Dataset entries
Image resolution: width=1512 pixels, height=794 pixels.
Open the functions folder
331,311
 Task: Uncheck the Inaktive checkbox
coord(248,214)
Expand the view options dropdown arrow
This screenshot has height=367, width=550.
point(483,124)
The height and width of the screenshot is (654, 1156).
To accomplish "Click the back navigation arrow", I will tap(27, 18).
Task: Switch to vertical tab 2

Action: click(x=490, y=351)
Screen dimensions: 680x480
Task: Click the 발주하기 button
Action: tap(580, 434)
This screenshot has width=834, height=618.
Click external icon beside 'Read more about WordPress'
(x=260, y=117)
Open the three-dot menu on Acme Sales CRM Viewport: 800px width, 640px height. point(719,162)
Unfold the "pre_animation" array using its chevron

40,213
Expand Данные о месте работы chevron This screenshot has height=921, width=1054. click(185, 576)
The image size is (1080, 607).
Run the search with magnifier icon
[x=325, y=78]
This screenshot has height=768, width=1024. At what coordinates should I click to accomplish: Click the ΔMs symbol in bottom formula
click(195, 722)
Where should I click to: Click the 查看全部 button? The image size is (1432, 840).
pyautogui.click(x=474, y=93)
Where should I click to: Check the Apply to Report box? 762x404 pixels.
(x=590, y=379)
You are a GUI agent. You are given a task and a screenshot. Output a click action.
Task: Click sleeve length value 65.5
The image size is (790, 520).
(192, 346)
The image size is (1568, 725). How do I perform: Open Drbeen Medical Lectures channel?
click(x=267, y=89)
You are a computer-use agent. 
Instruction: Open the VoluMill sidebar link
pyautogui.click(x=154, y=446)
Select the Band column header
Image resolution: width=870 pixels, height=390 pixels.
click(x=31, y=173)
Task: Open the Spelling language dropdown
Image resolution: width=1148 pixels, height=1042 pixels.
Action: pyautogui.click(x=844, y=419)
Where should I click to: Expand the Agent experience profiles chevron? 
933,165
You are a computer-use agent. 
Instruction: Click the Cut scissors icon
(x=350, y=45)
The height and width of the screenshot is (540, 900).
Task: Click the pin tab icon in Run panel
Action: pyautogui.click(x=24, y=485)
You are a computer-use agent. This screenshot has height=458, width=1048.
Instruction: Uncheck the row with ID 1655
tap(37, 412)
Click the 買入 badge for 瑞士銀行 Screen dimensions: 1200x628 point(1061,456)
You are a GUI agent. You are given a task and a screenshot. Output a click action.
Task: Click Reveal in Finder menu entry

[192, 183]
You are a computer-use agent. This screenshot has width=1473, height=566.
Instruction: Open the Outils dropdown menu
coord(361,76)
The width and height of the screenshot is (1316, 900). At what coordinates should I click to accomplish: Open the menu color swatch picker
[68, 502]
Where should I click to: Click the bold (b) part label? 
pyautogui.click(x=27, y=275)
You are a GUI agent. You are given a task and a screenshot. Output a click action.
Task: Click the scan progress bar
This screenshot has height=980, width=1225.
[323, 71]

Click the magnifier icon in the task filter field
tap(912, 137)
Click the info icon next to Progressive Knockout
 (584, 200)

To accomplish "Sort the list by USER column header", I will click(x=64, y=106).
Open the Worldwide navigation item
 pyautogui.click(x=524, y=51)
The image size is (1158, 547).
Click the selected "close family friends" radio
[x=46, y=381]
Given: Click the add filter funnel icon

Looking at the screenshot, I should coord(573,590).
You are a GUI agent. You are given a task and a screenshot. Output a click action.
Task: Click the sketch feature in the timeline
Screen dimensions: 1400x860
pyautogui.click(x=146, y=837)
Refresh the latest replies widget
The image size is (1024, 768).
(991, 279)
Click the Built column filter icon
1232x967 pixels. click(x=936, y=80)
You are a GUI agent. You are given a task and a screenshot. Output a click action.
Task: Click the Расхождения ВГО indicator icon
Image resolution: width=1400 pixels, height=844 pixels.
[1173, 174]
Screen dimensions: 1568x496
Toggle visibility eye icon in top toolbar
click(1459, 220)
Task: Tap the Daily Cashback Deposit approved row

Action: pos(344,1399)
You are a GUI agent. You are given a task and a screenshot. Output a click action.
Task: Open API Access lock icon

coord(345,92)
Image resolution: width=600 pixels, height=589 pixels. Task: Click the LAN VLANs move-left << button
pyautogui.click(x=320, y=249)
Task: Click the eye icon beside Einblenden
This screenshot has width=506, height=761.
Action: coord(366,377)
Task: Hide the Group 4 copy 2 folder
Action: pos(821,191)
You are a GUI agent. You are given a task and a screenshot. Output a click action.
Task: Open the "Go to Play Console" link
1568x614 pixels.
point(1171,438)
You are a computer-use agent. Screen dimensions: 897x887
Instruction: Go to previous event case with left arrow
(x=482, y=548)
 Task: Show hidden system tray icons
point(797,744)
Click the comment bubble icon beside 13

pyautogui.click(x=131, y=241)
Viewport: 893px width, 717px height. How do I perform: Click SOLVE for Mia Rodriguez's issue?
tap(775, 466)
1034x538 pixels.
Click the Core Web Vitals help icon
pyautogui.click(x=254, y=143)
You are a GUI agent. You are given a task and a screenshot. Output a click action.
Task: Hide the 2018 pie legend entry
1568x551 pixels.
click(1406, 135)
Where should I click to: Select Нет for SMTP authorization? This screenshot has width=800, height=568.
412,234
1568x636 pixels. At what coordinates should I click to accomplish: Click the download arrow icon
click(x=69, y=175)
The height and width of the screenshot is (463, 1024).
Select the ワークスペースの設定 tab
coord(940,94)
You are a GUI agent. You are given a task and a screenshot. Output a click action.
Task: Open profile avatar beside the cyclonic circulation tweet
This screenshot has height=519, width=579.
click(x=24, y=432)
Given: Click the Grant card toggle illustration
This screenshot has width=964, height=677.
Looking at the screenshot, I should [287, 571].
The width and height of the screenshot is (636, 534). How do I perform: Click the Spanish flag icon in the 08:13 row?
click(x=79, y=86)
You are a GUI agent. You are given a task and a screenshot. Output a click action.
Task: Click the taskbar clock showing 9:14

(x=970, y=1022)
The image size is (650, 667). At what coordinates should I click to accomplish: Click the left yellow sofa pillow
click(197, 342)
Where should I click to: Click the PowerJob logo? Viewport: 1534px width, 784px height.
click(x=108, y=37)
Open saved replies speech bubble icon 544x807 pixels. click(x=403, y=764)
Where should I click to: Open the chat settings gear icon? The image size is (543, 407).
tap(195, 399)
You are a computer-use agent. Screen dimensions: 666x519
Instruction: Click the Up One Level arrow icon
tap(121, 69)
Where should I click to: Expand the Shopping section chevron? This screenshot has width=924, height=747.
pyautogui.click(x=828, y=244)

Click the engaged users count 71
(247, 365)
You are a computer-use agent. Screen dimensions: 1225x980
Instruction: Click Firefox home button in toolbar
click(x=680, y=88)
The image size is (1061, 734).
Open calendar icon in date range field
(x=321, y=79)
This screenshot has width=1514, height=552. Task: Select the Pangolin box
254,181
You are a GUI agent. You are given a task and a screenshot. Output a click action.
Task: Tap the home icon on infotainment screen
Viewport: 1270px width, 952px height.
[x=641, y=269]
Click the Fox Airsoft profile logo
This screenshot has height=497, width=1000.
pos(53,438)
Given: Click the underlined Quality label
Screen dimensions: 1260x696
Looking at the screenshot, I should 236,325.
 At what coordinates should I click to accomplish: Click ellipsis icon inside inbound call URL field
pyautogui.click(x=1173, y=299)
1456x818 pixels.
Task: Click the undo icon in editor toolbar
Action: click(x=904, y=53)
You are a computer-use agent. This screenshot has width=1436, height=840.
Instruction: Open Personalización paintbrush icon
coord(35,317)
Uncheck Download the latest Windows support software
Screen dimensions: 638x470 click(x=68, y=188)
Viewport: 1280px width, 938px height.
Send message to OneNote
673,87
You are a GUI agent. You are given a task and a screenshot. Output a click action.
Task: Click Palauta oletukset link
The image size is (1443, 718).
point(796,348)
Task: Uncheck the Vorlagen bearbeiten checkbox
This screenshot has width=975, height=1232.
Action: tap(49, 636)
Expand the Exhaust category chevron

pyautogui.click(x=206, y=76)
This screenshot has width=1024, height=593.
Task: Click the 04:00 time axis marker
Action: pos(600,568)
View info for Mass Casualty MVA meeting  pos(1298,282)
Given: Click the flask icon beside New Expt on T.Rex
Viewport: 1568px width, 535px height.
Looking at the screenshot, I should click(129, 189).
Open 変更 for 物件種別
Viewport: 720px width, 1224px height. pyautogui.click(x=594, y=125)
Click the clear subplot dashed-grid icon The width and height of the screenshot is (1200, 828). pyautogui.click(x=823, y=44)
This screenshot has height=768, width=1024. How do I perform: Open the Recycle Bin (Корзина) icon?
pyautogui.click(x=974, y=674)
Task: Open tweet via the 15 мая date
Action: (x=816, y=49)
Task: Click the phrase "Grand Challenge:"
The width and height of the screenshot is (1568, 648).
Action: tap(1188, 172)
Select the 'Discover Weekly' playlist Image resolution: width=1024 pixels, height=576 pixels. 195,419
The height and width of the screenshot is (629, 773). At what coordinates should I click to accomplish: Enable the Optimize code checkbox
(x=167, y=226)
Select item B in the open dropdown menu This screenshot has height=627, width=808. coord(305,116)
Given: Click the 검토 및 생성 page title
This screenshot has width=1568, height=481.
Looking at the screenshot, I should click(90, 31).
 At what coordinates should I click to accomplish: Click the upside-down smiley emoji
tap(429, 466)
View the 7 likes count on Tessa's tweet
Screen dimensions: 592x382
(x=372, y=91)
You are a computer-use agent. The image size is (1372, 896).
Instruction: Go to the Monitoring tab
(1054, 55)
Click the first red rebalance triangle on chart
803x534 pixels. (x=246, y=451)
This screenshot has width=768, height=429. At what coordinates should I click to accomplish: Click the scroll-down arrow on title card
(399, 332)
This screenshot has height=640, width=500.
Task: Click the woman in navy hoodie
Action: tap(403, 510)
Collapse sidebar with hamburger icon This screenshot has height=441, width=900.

YOUR INSTRUCTIONS:
When you find a line in the records that contains the word "will", copy it.

COMPLETED TASK:
To accomplish "Click the back navigation arrow", I will tap(27, 18).
To accomplish "Sort the list by USER column header", I will click(x=64, y=106).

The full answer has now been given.